Silicon Valley Human Rights Conference
The Silicon Valley Human Rights Conference (also known as rightscon.org) took place in San Francisco on October 25th-26th 2011, and brought together some of the world’s leading technology companies, academics and policymakers to discuss how the high-tech sector can better manage the human rights implications of new technologies.

During the Conference the participants crafted the Silicon Valley Standard, which sets out a series of best practices to guide the activities of technology companies. Read those guidelines here:

“One of the objectives of the Silicon Valley Human Rights Conference is the creation of a Silicon Valley Standard (SVS). This is a principled statement incorporating the issues discussed at the 2011 Silicon Valley Human Rights Conference. The document includes 15 principles based on the 15 workshop topics covered at the conference.

The document is designed to complement other existing frameworks and uses the international human rights framework as its foundation.

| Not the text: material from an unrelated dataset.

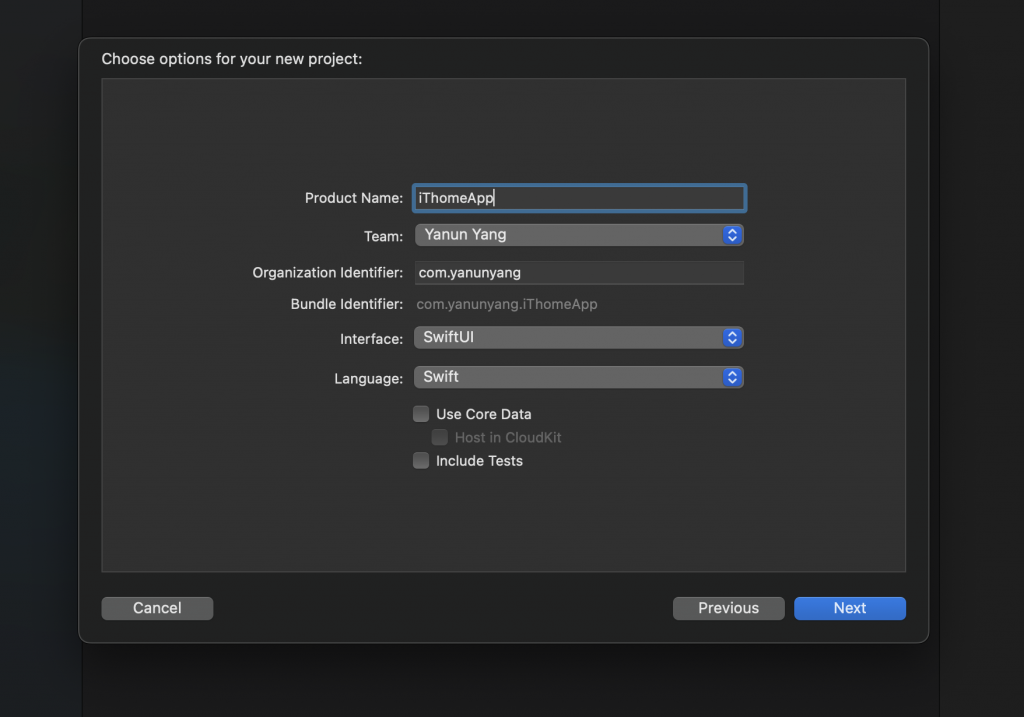Click the Bundle Identifier value text
1024x717 pixels.
pyautogui.click(x=507, y=304)
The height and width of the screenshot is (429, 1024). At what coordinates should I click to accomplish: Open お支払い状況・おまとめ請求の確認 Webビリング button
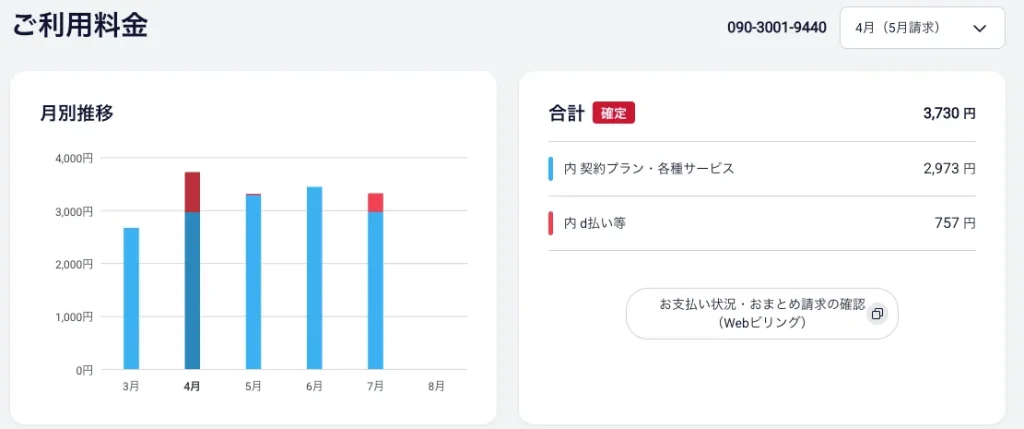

These principles served as a useful basis for discussion during the panels and represent a standard, which we hope the Information and Communications Technology (ICT) sector will use after the conference.

 

1. Technology and Revolutions: Technology companies play an increasingly important role in enabling and supporting the end user’s capacity to exercise his or her rights to freedom of speech, access to information, and freedom of association. ICT companies should respect those rights in their operations and also encourage governments to protect human rights through appropriate policies, practices, legal protections, and judicial oversight.

2. On Human Rights: In both policy and practice, technology companies should apply human rights frameworks in developing best practices and standard operating procedures. This includes adhering to John Ruggie’s Protect, Respect, and Remedy framework outlined in the UN Guiding Principles on Business and Human Rights.

3. Frontline Lessons from Other Sectors: Technology companies should look to the innovative examples and incorporate important lessons from other sectors, such as the apparel and extractive industries. The experiences of these sectors can and should guide them as they develop their human rights policies. These must be reflected in their operating practices in a transparent and accountable manner.

4. On Internet Regulation: To ensure innovation and the protection of human rights, internet regulation should only take place where it facilitates the ongoing openness, quality, and integrity of the internet and/or where it enables or protects users’ ability to freely, fully, and safely participate in society. To achieve this end, it is critical that ICT corporations engage in multistakeholder dialogue.

5. Human Rights by Design: During the research, development, and design stages, technology companies should anticipate how and by whom their products and services will be used. Developing a human rights policy and engaging in due diligence at the earliest stages helps companies prevent crises, limit risk, and enable evidence-based assessment of company activities and reporting.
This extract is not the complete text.